Captain Crowell Hatch of
Cambridge, Samuel Brown, a trader of Boston, and John Marden Pintard of
the New York firm of Lewis Pintard Company were also of the little
coterie.
[Illustration: Departure of the _Columbia_ and the _Lady Washington_.
Drawn by George Davidson, a member of the Expedition. Photographed by
courtesy of the present owner, Mrs.

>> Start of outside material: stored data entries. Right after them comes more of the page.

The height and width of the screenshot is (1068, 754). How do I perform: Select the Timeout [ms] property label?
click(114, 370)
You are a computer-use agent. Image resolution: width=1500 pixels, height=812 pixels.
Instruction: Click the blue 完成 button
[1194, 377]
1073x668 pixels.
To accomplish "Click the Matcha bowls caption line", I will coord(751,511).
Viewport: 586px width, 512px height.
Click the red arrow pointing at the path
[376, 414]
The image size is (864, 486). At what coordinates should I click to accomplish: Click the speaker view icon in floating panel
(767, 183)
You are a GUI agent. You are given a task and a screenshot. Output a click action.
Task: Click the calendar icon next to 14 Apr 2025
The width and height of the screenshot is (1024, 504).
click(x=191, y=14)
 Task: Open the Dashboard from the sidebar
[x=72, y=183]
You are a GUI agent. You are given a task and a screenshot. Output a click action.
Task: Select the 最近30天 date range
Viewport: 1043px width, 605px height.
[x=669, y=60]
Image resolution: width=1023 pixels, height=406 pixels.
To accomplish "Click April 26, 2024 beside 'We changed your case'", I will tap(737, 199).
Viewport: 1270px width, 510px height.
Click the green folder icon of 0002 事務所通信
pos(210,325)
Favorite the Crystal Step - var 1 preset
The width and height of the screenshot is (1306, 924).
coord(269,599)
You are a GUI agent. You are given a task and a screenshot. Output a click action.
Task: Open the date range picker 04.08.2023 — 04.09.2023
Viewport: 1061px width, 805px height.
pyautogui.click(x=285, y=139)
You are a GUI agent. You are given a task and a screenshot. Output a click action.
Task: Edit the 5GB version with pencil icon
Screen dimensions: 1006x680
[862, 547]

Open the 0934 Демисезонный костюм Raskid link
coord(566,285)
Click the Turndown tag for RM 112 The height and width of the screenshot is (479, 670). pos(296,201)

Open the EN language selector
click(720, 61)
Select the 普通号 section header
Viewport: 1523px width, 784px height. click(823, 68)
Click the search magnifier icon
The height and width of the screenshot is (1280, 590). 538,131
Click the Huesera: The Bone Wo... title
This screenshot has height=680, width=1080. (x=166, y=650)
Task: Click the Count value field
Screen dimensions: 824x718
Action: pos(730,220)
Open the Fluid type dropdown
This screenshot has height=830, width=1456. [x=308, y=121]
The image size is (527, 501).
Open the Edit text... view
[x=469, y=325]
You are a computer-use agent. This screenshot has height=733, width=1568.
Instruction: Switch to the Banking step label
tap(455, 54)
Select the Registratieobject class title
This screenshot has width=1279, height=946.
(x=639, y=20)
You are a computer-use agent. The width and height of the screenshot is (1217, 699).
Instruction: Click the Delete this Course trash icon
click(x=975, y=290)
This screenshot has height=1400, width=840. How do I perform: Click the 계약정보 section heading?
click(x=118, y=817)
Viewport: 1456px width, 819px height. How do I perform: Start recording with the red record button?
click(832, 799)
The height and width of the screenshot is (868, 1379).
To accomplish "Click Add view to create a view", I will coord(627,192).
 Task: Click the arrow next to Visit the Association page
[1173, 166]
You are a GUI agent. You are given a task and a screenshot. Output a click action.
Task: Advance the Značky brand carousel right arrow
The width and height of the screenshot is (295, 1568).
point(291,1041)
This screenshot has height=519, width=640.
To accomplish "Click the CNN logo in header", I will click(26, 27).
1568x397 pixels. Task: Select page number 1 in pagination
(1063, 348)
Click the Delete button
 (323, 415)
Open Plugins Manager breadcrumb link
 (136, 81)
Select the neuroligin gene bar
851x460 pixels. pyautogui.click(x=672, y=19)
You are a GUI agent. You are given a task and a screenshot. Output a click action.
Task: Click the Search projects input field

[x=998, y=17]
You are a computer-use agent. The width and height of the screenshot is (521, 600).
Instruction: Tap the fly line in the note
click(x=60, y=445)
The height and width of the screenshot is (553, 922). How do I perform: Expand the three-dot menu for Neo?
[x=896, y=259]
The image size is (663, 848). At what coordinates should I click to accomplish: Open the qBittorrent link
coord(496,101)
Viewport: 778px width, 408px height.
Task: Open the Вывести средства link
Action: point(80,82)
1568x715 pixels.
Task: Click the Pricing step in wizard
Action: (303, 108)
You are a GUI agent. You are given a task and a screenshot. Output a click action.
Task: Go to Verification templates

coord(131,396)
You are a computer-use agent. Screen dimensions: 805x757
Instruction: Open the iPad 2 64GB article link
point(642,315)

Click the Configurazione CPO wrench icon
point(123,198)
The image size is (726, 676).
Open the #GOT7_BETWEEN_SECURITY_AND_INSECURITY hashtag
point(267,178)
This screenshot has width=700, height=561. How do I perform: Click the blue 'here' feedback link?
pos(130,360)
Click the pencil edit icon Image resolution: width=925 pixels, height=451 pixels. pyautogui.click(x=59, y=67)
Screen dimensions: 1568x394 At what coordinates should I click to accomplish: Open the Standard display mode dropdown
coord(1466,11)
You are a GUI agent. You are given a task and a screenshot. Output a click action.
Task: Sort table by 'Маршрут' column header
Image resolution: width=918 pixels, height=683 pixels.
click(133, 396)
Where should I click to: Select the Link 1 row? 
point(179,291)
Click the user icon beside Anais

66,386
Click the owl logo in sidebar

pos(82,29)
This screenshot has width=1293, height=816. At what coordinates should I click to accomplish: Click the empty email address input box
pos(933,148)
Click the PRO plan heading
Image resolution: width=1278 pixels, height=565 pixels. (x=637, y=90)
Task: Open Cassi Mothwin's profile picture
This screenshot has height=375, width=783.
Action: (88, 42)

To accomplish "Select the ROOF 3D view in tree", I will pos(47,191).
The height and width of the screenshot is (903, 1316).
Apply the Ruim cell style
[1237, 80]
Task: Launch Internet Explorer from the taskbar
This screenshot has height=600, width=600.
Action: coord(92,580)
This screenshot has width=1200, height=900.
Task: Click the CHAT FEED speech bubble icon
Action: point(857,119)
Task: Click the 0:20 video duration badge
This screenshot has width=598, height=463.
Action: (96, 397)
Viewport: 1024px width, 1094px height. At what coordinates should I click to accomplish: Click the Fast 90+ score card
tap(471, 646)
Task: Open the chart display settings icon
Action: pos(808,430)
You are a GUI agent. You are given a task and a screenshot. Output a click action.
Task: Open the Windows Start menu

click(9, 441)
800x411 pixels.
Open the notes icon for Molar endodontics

Abigail Quincy Twombly.]
If Captain Cook's crew had sold one-third of a water-rotted cargo of
otter furs in China for ten thousand dollars, why, these Boston men
asked themselves, could not ships fitted expressly for the fur trade
capture a fortune in trade on that unoccupied strip of coast between
Russian Alaska, on the north, and New Spain, on the south?
"There is a rich harvest to be reaped by those who are on the ground
first out there," remarked Joseph Barrell.
Then the thing was to be on the ground first--that {212} was the
unanimous decision of the shrewd-headed men gathered in Bulfinch's
study.
[Illustration: Charles Bulfinch.]
The sequence was that Charles Bulfinch and the other five at once
formed a partnership with a capital of fifty thousand dollars, divided
into fourteen shares, for trade on the Pacific.